Bahkan sampai sekarang pun aku masih belum bisa menerima kenyataan kalau Sajangnim sedang terbaring di kamar rawat dengan kondisi kritis.

Haaahhhh.... Aku menjatuhkan tubuh ke kasur, lalu mengeluarkan HP dari saku jaket. Tentu aku tidak lupa untuk mengabari Jeonghan kalau aku sudah di apart. Chat seadanya saja sudah cukup harusnya.

Aku langsung menjatuhkan HP-ku asal ke kasur. Ugh, mataku berat, rasanya ingin langsung tidur saja...

Drrrrrtt.. Drrrrrtt.. Drrrrrtt..

HAH?!  "Aw, kepalaku pusing.." Terbangun mendadak begini memang menyebalkan. Padahal aku sudah hampir terlelap, huh.

Aku pun mengangkat benda persegi panjang itu malas. Dan semakin malas melihat caller ID-nya, apalagi itu adalah video call. Urgh dia nggak punya kerjaan apa??

"Apa?" Tapi tentu aku menerima pangilan video itu walau dengan malas. Aku bahkan masih di posisi tiduran.

"Kau sudah mau tidur ya? Kalau begitu tidur saja, maaf aku menggang-"

Seseorang merebut HP-nya tidak sabaran, lalu munculah wajah Yuju di layar. "Kau tidak apa-apa kan?" 

"Bagaimana keadaan Sajangnim-mu?" Kini wajah Yerin ikut terlihat.

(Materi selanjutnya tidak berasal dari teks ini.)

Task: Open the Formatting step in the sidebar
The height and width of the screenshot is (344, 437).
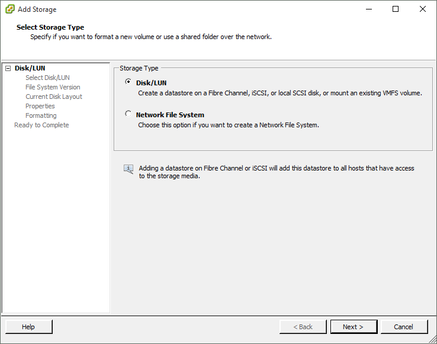Action: pyautogui.click(x=41, y=115)
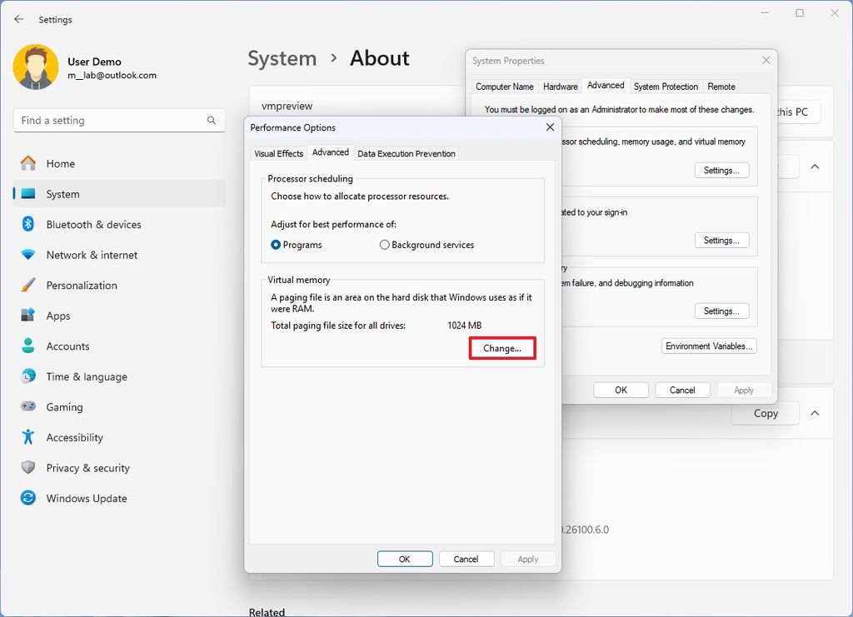Viewport: 853px width, 617px height.
Task: Select the Gaming sidebar entry
Action: (x=62, y=406)
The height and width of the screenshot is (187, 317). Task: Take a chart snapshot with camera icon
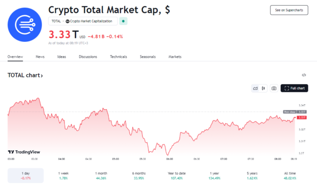[274, 88]
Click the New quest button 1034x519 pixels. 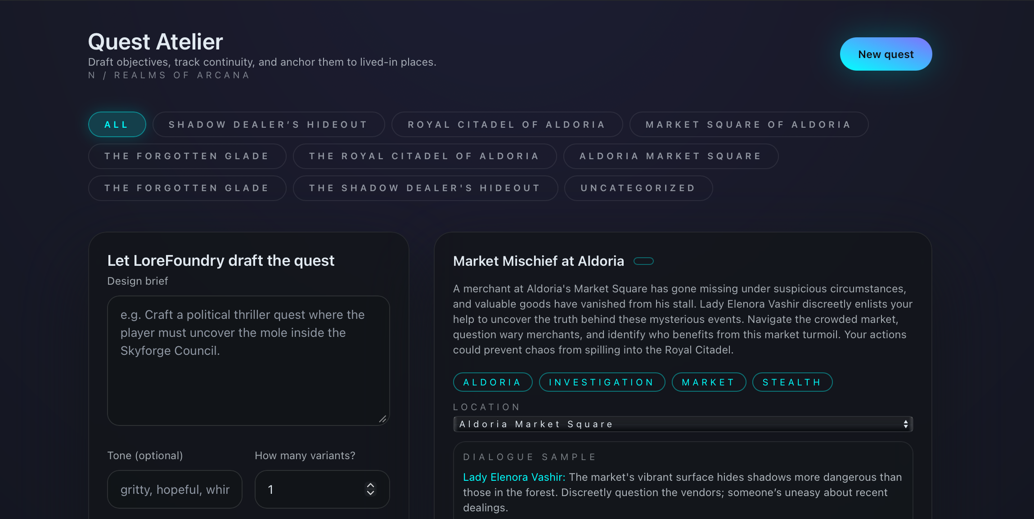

Aku tersenyum melihat mereka berdua. "Haii guys, untuk apa kalian menelpon di jam segini? Ini sudah hampir tengah malam."

"Tentu saja karena kami khawatir." Ucap keduanya berbarengan.

Aku tahu. "Hahaha tidak perlu khawatir, aku baik-baik saja. Sajangnim juga baik-baik saja walau kondisinya masih agak kritis."

"Syukurlah.. Jangan menangis terus, lebih baik kau tidur saja karena besok kerja." - Ucap Yuju.

Saat itu HP-nya direbut kembali. "Memangnya siapa yang memaksa untuk video call di jam segini, hah?"

Kini wajah Jeonghan memenuhi layar HP-ku. Sepertinya dia sedang berjalan, karena kameranya goyang dan tidak fokus. Kemudian dia berhenti. Sepertinya dia sedang ada di luar villa.

"Hei.." Ucapnya lembut.

"Kenapa?"

"Maaf ya."

Keningku berkerut bingung. "Maaf kenapa?" Aku bangun dan mengganti posisi untuk duduk bersandar ke dinding.

"Maaf aku tidak peka. Padahal aku tahu ada sesuatu yang terjadi padamu, tapi aku malah mementingkan shooting."

Ohh, maksudnya karena dia melihatku nangis tadi sore? Apa karena itu dia diam saja saat mengantarku ke rumah sakit? 

"Tidak apa-apa, memang aku yang tidak bilang apapun kan. Lagipula kau sudah mengantarku ke rumah sakit," aku menjeda sebentar, lalu melanjutkan, "dengan sangat cepat."

Ekspresi Jeonghan terlihat lebih rileks sedikit. "Kalau aku tidak ngebut kau tidak akan sempat dapat jam besuk."

"Iyaaa aku tahu. Makanya terima kasih ya." 

Sebenarnya tadi itu adalah pengalaman pertamaku berada di mobil yang melaju gila-gilaan begitu. Sudah seperti di Fast and Furious saja.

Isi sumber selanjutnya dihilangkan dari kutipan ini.